(Stored records)
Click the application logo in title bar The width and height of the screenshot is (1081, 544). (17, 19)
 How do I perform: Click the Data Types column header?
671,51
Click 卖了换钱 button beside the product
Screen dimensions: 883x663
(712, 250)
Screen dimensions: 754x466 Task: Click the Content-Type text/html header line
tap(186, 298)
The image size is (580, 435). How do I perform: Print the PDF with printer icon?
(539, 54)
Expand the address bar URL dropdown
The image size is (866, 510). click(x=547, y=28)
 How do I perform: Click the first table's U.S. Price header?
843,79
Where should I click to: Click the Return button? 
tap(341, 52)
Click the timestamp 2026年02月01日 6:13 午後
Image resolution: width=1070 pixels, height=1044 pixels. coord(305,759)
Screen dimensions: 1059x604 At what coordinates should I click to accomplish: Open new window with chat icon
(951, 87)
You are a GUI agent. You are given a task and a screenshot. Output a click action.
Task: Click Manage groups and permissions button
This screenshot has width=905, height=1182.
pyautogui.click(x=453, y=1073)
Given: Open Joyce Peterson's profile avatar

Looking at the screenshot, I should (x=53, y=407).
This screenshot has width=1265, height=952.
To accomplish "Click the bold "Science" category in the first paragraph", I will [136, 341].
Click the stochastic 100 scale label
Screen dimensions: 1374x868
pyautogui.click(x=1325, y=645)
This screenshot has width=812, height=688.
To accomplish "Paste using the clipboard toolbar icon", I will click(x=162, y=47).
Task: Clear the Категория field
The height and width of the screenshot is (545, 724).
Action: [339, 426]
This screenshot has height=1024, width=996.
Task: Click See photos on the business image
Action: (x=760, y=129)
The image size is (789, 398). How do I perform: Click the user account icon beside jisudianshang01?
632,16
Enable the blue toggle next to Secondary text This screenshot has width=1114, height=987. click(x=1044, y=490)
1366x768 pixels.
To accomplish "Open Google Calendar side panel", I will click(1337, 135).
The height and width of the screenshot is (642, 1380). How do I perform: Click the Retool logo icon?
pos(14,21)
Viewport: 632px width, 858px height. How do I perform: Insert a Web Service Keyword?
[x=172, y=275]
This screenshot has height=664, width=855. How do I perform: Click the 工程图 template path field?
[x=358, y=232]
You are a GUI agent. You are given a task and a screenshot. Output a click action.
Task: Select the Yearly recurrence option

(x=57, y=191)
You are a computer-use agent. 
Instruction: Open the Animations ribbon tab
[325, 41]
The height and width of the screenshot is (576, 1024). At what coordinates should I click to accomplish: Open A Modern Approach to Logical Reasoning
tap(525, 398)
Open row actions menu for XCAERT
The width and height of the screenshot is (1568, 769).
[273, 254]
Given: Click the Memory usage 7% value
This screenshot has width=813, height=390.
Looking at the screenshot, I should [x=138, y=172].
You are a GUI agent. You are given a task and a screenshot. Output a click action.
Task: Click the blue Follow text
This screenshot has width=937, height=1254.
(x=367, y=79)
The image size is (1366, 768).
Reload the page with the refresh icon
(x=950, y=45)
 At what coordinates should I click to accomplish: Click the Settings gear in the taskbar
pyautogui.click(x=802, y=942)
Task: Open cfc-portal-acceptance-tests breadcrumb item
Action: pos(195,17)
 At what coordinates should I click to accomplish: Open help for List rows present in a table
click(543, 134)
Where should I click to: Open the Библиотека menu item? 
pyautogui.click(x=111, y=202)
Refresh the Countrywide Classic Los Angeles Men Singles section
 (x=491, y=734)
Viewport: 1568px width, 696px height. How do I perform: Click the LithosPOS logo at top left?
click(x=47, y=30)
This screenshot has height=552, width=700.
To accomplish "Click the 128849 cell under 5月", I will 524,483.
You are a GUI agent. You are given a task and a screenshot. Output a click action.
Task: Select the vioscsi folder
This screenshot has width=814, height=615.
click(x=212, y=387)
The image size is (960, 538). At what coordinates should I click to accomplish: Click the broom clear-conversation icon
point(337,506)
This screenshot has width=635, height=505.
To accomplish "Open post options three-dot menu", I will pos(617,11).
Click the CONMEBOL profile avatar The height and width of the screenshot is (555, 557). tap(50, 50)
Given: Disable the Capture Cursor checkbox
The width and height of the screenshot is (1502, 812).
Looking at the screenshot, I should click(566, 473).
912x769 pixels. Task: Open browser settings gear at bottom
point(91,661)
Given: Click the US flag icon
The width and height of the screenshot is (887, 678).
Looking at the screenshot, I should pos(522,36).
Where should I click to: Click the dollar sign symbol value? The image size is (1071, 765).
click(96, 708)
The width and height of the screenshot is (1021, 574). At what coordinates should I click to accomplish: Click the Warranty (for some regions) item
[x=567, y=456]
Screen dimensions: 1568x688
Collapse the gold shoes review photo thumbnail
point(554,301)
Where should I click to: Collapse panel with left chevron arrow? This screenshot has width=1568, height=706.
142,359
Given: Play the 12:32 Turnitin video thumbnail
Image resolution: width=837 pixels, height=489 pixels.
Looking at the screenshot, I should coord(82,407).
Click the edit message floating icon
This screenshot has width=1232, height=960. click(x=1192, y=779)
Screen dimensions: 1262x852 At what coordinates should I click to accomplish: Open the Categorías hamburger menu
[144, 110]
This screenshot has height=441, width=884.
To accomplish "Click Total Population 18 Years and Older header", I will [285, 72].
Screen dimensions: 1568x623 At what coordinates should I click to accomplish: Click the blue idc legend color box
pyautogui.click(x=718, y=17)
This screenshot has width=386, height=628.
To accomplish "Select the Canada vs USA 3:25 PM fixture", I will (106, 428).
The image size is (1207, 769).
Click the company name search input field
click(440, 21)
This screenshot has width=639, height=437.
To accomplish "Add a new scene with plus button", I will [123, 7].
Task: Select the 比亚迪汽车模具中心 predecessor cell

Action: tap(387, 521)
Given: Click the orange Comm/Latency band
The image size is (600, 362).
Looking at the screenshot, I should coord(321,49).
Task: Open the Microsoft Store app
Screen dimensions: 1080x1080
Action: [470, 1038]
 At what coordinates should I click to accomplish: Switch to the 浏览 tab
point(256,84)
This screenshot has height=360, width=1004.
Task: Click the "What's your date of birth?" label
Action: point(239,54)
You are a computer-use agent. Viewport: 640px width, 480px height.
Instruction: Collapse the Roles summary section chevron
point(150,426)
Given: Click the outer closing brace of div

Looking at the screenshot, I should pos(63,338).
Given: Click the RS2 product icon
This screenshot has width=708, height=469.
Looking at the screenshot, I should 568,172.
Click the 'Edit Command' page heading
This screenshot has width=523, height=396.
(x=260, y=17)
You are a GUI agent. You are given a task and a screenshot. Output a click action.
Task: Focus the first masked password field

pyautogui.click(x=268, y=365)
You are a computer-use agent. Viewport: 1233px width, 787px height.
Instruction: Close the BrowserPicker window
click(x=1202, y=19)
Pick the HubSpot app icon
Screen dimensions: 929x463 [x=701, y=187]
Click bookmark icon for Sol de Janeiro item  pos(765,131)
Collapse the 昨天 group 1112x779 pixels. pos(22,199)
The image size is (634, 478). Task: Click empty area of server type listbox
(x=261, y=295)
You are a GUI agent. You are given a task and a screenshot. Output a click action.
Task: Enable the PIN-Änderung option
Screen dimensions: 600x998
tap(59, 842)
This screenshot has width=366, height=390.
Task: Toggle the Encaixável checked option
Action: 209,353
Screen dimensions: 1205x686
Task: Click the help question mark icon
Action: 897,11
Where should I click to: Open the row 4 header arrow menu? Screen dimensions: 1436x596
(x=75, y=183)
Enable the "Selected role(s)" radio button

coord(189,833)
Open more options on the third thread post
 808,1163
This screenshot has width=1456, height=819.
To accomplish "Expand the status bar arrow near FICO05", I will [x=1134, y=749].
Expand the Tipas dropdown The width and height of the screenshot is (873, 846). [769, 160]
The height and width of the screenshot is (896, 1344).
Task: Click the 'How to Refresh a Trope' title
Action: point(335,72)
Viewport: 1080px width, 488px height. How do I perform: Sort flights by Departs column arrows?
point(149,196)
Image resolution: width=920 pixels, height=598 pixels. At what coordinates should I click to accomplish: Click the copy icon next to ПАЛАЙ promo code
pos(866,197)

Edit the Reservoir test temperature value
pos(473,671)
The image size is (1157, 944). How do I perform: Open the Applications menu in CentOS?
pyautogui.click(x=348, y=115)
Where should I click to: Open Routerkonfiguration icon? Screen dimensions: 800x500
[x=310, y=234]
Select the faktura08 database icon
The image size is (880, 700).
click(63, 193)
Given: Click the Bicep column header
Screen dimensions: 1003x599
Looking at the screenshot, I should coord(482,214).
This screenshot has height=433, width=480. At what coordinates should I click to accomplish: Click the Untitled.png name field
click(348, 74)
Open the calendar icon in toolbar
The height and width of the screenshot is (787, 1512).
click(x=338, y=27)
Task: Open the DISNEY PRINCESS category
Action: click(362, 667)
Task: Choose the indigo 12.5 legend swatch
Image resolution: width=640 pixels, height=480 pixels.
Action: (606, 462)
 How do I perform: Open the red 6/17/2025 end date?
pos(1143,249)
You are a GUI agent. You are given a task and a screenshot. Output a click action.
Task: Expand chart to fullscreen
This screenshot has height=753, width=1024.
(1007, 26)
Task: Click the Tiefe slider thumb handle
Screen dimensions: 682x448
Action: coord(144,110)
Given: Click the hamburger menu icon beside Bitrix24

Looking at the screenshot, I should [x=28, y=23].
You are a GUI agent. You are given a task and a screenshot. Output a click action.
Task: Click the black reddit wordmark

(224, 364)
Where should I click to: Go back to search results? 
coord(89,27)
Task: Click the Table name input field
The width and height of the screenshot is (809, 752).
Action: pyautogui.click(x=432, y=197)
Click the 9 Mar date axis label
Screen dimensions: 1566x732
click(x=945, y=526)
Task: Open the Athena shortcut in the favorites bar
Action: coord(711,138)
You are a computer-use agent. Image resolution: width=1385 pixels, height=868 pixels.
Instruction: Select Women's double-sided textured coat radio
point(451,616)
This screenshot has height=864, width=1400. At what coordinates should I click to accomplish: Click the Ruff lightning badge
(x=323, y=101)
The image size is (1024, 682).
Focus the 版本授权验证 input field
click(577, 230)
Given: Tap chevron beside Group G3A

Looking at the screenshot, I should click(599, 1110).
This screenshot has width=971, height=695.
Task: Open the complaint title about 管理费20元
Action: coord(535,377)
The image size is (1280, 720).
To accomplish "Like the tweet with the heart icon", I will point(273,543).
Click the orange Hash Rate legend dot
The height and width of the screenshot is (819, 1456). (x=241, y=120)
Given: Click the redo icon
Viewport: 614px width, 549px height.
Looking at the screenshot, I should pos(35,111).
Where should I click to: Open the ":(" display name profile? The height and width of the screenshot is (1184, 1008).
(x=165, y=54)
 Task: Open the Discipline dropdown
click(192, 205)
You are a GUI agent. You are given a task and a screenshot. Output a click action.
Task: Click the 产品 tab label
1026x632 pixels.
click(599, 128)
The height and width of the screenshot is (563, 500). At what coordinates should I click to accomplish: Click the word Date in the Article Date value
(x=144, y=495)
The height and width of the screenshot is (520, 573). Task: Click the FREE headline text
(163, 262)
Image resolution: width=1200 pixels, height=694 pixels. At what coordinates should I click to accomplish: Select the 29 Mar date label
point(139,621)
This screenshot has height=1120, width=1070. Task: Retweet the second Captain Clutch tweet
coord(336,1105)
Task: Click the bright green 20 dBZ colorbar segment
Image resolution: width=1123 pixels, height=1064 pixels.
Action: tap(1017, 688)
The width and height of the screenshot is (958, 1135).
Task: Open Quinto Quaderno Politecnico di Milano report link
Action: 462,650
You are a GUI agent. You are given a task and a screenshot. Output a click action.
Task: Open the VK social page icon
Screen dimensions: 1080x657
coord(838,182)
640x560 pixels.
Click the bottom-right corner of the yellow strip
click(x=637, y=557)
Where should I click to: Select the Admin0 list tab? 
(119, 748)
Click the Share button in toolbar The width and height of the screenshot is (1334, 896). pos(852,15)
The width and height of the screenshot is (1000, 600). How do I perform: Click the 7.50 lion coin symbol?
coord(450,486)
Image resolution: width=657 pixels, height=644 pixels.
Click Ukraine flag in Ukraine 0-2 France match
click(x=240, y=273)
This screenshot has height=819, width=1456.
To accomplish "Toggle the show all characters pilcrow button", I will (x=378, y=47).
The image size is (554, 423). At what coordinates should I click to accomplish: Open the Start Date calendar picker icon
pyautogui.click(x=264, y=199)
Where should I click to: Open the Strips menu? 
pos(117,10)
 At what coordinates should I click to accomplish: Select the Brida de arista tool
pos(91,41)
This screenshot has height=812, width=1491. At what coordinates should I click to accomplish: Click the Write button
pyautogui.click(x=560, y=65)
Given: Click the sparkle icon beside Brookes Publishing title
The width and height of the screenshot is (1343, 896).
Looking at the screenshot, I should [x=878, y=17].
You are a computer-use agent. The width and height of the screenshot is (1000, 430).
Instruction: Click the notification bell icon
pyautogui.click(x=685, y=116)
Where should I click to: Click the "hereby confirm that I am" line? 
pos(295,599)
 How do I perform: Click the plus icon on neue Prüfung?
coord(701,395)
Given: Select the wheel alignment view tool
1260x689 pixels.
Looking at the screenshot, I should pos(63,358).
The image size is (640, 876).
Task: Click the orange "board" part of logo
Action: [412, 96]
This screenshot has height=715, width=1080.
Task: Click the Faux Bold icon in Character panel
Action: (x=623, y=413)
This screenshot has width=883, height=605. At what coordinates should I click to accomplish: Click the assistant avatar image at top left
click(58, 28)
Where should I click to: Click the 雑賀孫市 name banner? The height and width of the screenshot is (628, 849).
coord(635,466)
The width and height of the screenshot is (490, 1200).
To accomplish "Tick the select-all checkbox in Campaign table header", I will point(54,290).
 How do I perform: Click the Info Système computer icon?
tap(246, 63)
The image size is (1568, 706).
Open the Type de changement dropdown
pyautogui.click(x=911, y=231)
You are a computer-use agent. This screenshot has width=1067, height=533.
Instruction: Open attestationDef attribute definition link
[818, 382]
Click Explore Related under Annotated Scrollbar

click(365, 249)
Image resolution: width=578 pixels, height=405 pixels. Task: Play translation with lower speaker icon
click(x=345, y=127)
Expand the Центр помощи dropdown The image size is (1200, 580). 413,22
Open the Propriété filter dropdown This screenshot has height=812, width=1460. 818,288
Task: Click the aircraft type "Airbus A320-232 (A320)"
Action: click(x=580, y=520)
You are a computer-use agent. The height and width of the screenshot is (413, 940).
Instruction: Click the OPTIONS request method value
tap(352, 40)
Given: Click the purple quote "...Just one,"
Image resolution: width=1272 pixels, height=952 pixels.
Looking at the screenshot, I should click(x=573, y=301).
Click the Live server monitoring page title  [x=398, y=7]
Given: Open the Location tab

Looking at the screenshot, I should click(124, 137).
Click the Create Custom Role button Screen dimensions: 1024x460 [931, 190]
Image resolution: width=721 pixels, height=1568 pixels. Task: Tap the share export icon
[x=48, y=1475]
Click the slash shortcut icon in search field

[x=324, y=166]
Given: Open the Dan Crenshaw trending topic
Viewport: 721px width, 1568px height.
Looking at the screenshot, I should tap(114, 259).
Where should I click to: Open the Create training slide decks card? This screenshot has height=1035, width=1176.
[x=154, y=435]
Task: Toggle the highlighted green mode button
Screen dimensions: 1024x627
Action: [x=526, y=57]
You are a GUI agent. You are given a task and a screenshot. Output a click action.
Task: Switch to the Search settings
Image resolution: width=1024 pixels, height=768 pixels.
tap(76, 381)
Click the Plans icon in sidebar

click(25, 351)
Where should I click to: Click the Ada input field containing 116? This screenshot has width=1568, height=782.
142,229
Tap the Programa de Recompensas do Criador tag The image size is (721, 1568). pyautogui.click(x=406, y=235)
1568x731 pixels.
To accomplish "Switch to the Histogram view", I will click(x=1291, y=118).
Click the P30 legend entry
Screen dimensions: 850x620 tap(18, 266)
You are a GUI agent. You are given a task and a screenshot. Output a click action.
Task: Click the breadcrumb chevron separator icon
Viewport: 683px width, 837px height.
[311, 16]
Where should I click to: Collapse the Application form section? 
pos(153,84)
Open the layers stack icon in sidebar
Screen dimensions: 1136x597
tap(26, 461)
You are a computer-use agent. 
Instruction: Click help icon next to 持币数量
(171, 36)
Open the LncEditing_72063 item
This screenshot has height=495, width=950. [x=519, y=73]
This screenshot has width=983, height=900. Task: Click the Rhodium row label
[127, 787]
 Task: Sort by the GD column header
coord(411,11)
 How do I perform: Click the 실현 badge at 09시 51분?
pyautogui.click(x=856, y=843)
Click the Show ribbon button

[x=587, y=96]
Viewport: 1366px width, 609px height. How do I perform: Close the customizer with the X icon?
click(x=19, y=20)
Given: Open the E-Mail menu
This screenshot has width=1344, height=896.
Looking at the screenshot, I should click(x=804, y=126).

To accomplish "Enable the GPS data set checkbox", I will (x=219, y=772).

[Problem]
Look above for the line holding "This screenshot has width=1456, height=819.". Print it and every line after it, exactly, through the line holding "Open the calendar icon in toolbar".

[Result]
This screenshot has width=1456, height=819.
To accomplish "Expand the status bar arrow near FICO05", I will [x=1134, y=749].
Expand the Tipas dropdown The width and height of the screenshot is (873, 846). [769, 160]
The height and width of the screenshot is (896, 1344).
Task: Click the 'How to Refresh a Trope' title
Action: point(335,72)
Viewport: 1080px width, 488px height. How do I perform: Sort flights by Departs column arrows?
point(149,196)
Image resolution: width=920 pixels, height=598 pixels. At what coordinates should I click to accomplish: Click the copy icon next to ПАЛАЙ promo code
pos(866,197)

Edit the Reservoir test temperature value
pos(473,671)
The image size is (1157, 944). How do I perform: Open the Applications menu in CentOS?
pyautogui.click(x=348, y=115)
Where should I click to: Open Routerkonfiguration icon? Screen dimensions: 800x500
[x=310, y=234]
Select the faktura08 database icon
The image size is (880, 700).
click(63, 193)
Given: Click the Bicep column header
Screen dimensions: 1003x599
Looking at the screenshot, I should coord(482,214).
This screenshot has height=433, width=480. At what coordinates should I click to accomplish: Click the Untitled.png name field
click(348, 74)
Open the calendar icon in toolbar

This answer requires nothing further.